|"Only dull people are brilliant at breakfast"
|"The liberal soul shall be made fat, and he that watereth, shall be watered also himself."
-- Proverbs 11:25
America's newest veterans are filing for disability benefits at a historic rate, claiming to be the most medically and mentally troubled generation of former troops the nation has ever seen.You've got to love the way Marilynn Marchione of AP is setting up the Republicans' inevitable meme on this -- that these men and women are somehow gaming the system. Nedra Pickler would be so proud. And you've also got to love the way AP is using ridiculous comparisons to the compensation of current World War II veterans, almost all of whom are over the age of 85, which means there aren't that many left. And you've also got to love her reference in the article the "the ordeal for taxpayers" and the implication that many returning veterans are filing for disability because they can't find work. Of course they can't find work, NO ONE can, not in an economy where any work that's out there is contract work with a fixed end, no security, and no benefits. NO ONE can, in an economy where new college grads are discriminated against for lacking experience and everyone over 40 for having too much. NO ONE can, in an economy where every job has a laundry list of skills and having nineteen out of the twenty doesn't suffice, so companies insist they simply MUST send their work to low-wage countries. In a job market like the one we have today (and likely in the future), returning veterans are at serious disadvantage.

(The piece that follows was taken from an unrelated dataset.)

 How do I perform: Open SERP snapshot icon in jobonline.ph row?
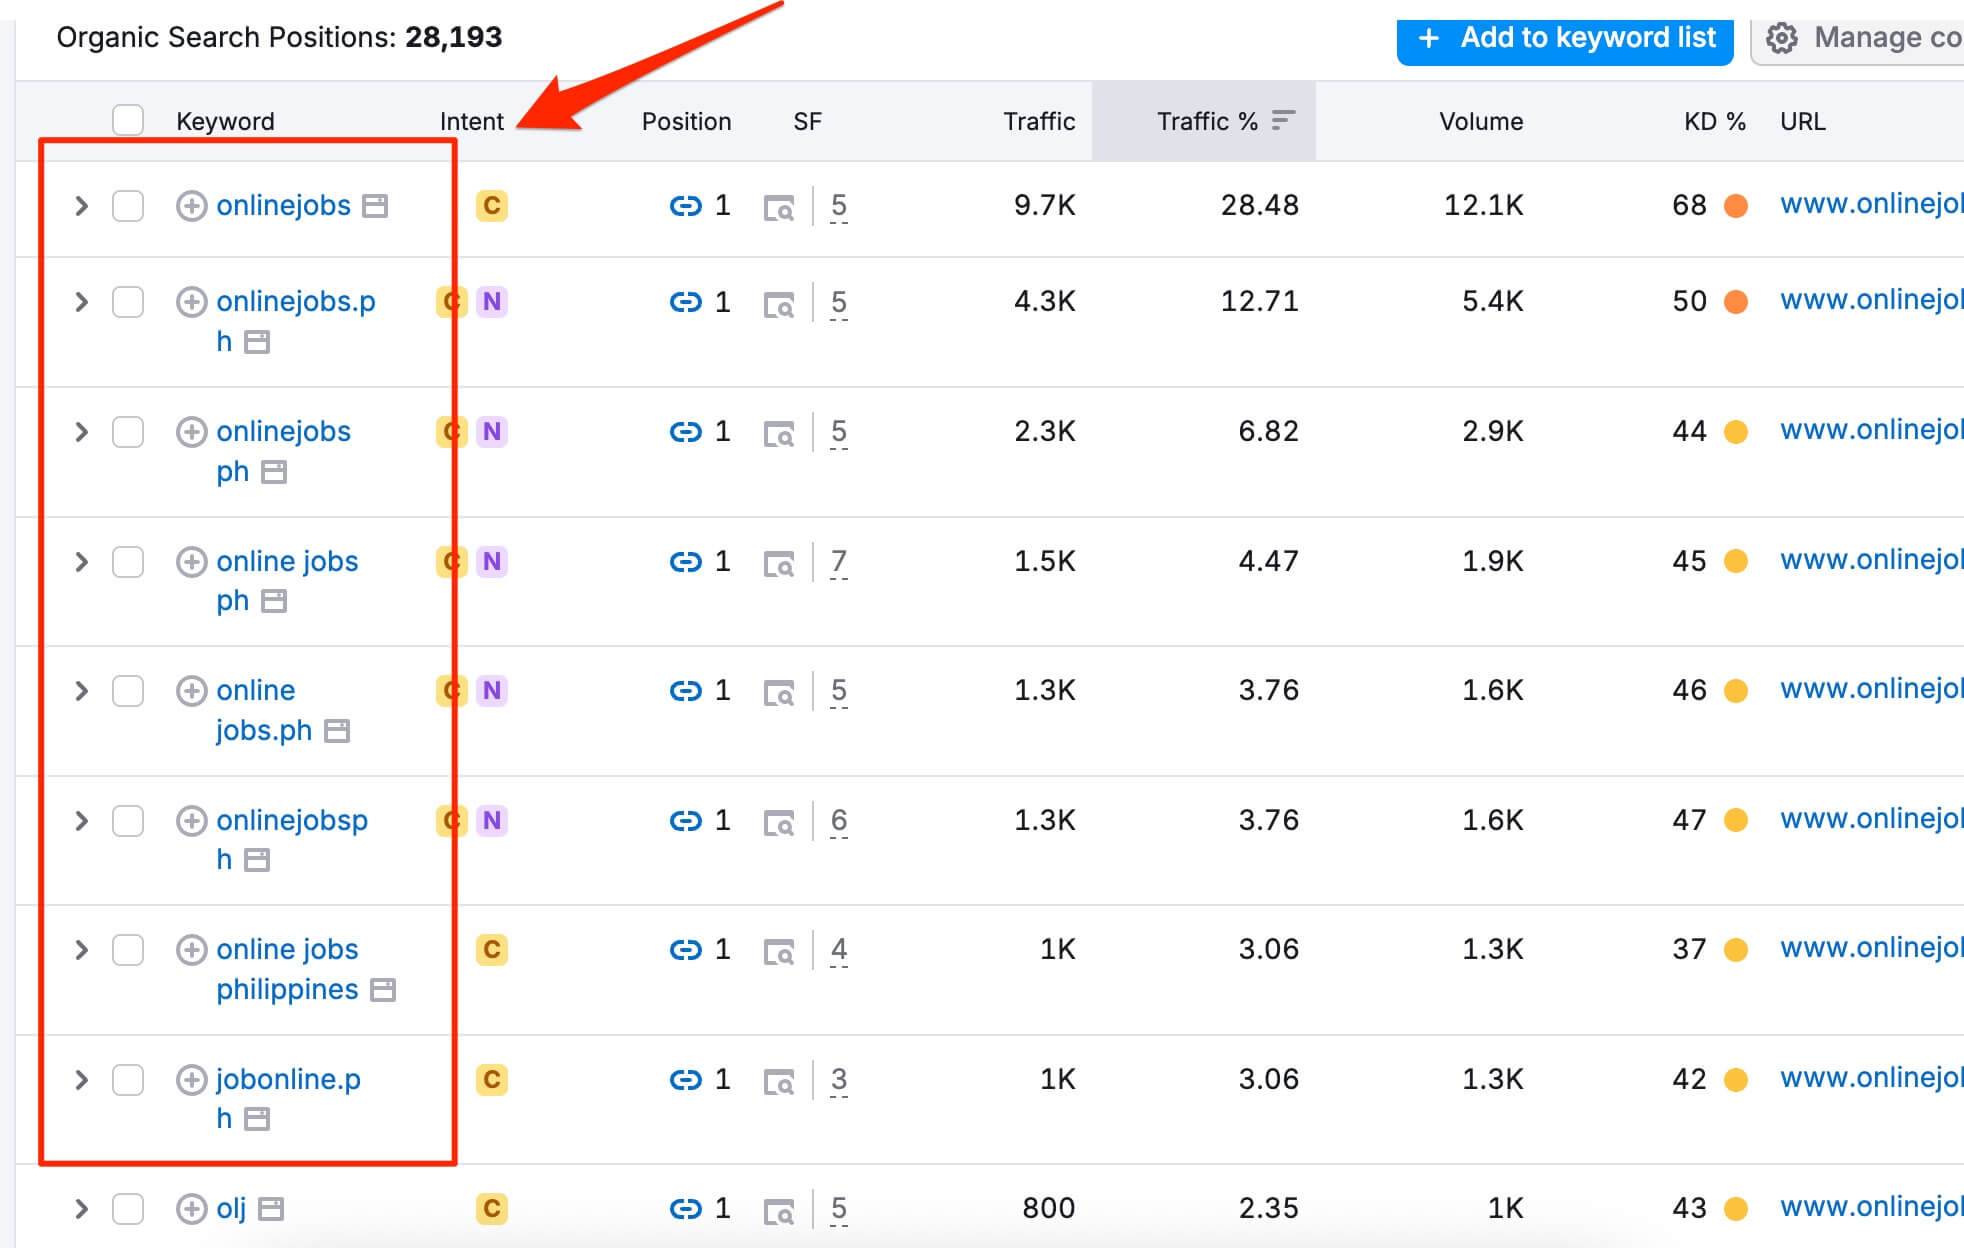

A staggering 45 percent of the 1.6 million veterans from the wars in Iraq and Afghanistan are now seeking compensation for injuries they say are service-related. That is more than double the estimate of 21 percent who filed such claims after the Gulf War in the early 1990s, top government officials told The Associated Press.
What's more, these new veterans are claiming eight to nine ailments on average, and the most recent ones over the last year are claiming 11 to 14. By comparison, Vietnam veterans are currently receiving compensation for fewer than four, on average, and those from World War II and Korea, just two.

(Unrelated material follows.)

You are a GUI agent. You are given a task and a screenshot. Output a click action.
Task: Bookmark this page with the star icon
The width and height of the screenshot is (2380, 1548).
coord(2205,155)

It's unclear how much worse off these new veterans are than their predecessors. Many factors are driving the dramatic increase in claims — the weak economy, more troops surviving wounds, and more awareness of problems such as concussions and PTSD. Almost one-third have been granted disability so far.
Government officials and some veterans' advocates say that veterans who might have been able to work with certain disabilities may be more inclined to seek benefits now because they lost jobs or can't find any. Aggressive outreach and advocacy efforts also have brought more veterans into the system, which must evaluate each claim to see if it is war-related. Payments range from $127 a month for a 10 percent disability to $2,769 for a full one.
As the nation commemorates the more than 6,400 troops who died in post-9/11 wars, the problems of those who survived also draw attention. These new veterans are seeking a level of help the government did not anticipate, and for which there is no special fund set aside to pay.
A Soldier's Lament
based on Martin Niemöller First they came for the "welfare queens", and I didn't speak out because I wasn't a "welfare queen". Then they came for the immigrants, and I didn't speak out because I wasn't a trade immigrants. Then they came for the unemployed, and I didn't speak out because I wasn't unemployed. Then they came for me and there was no one left to speak out for me.